24 Temmuz 2023 Pazartesi

YETER ki KUCAKLA!

Kucaklaşmanın, sıkı sıkı sarılmanın sevgiyi ileten en güçlü yollarından bir tanesi olduğunu düşünenlerdenim.

O sıcak anlarda kalplerin BİR attığına inanıyorum ve bu nedenle kucaklaşmayı çok seviyorum.

Elbette bu sarılma şekli sadece canımız kadar çok sevdiğimiz canlarımızla sınırlı değil.

Örneğin, şimdilerde üzerimizdeki negatif enerjiyi atmak için ağaca sarılmanın önemi vurgulanıyor sıkça.

Ağacı kucakla!

Elime geçen her fırsatta ağaçlarla kucaklaştığım için olsa gerek; eğer bunu tecrübe etmediyseniz hiç durmadan yapın derim.

Çünkü yaşattığı his muhteşem.

Gelin görün ki; çok daha eski yıllarda doğayı, ağaçları, hayvanları olası tehditlerden korumayı kendine dert edindiği için; davranışları sinir bozucu olarak kabul edilen insanları; biraz da aşağılamak için kullanılan bir terim aslında.

İngilizce karşılığı ‘tree hugger’ yani ‘ağaç kucaklayan’.

Peki bu tabir nasıl çıkmış derseniz, dramatik öyküsü epey eskilere gidiyor.

Yıl 1730.

Yer Hindistan’daki minicik bir kasaba.

Ağaçları, vahası ve doğal yapısı ile çok güzel olan Bishnoi köyünde yaşayanlar hayatlarından memnun.

Ta ki günün birinde, yapılması düşünülen görkemli bir saray için güzelim ağaçlarının kesileceğini öğrenene değin.

Ağaçlarını canları pahasına kurtarmak isteyen köylüler; bunun için bir çıkış yolu arar.
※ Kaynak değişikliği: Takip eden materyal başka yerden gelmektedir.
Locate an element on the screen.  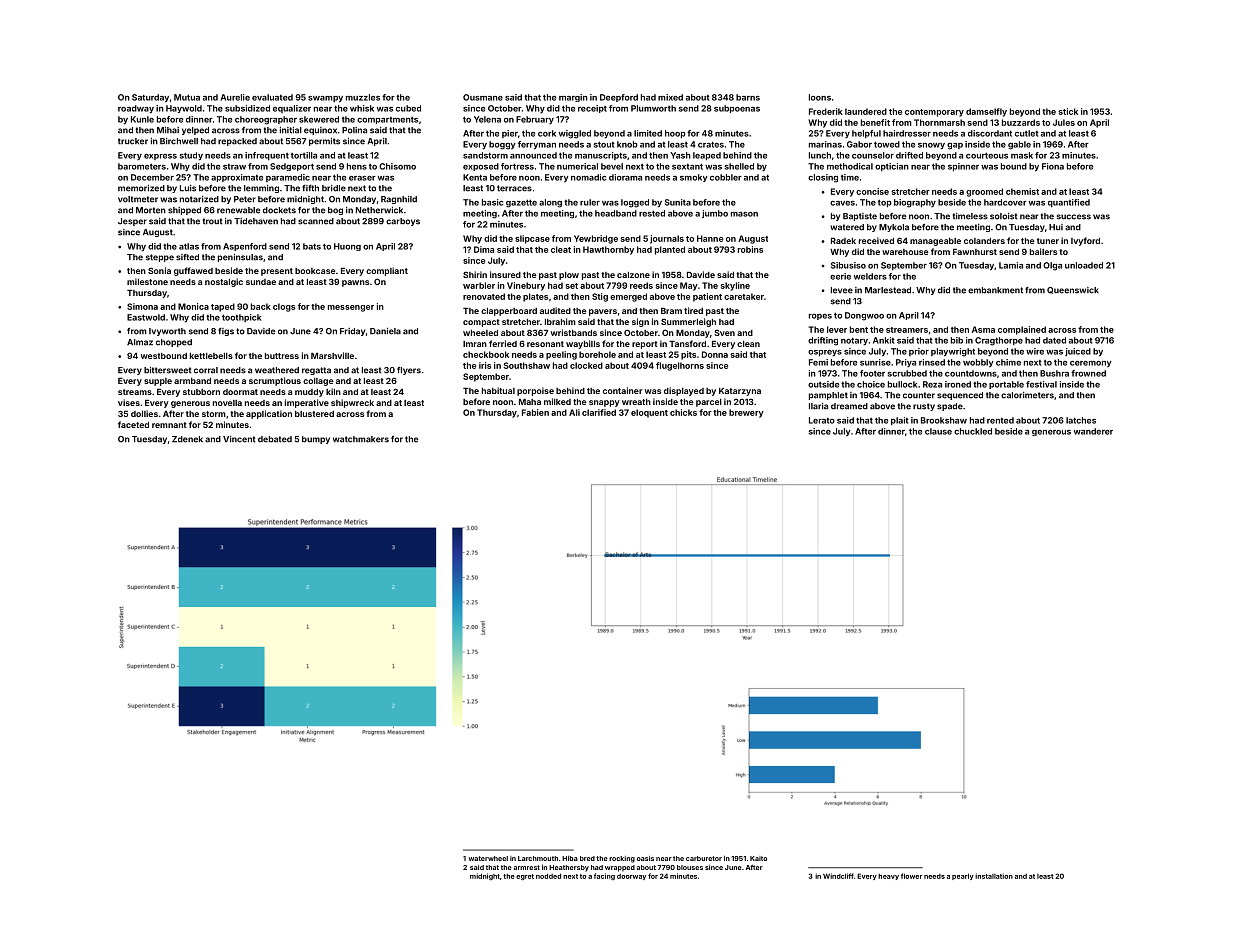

Sonunda ağaçlarını korumak için kendilerini bezlerle ağaçlara tek tek sararlar.

Görevli ormancılar kesecekleri ağaçlı bölgeye vardıklarında; tam 294 erkek ve 69 kadının ağaçların etrafına bağlı olduklarını görür.

Onları oradan uzaklaştırmak için uyarıda bulunur ancak başarılı olamazlar.

Nihayetinde o köydeki ağaçları köylülerle beraber katlederler.

İşte o alaycı tabir ilk kez burada kullanılır.

Ağacı kucakla!

Ancak köylülerin yaşamlarıyla ödedikleri bu bedel karşılığını bulur.

O olaydan sonra ağaçların kesilmesini sınırlayan bir karar çıkarılır ve yayınlanır.

Bu doğal tepki hareketi sadece bununla sınırlı kalmaz.

Günümüz tarihinde 1970 yıllarında, kuzeydoğu Hindistan'da yaşayan kadınların, ağaçlara sıkıca sarılma hareketine de önderlik eder.

Kesilmek için işaretlenen ağaçlarının çevresinde sarılarak halka oluşturan kadınlar sayesinde; birkaç yıl sonra bu pasif eylem Hindistan’ın geneline yayılır.

En sonunda Himalaya bölgesinde ağaç kesme belirli kurallara bağlanır.

Kısacası içinde şiddet olmayan, sadece sevgi barındıran bir hareket tarzı sayesinde ülke genelinde kalıcı önlemler alınmış olur.

Günümüzde ise ağaçların, yeşilliğin önemi çok daha fazla hissediliyor. Giderek azaldığını görmek ve gelecekte dünyanın daha da zor nefes alınabilir hale geleceğini düşünmek ise endişe verici hepimiz için.

Sıcaklıkların dengesizliği, enerji kaynaklarının azalması, buzulların erimesi gibi doğal göstergeler, aslında doğayı daha da ihtimamla korumamız gerektiği konusunda birer uyarı niteliğinde.

Yapılan araştırmalar; yeryüzündeki var olan ormanların bir yılda atmosferden temizlediği karbondioksit miktarının sadece 2.5 milyar metrik ton olduğunu gösteriyor. Oysaki bizim kirlettiğimiz hava oranı bundan çok daha fazla.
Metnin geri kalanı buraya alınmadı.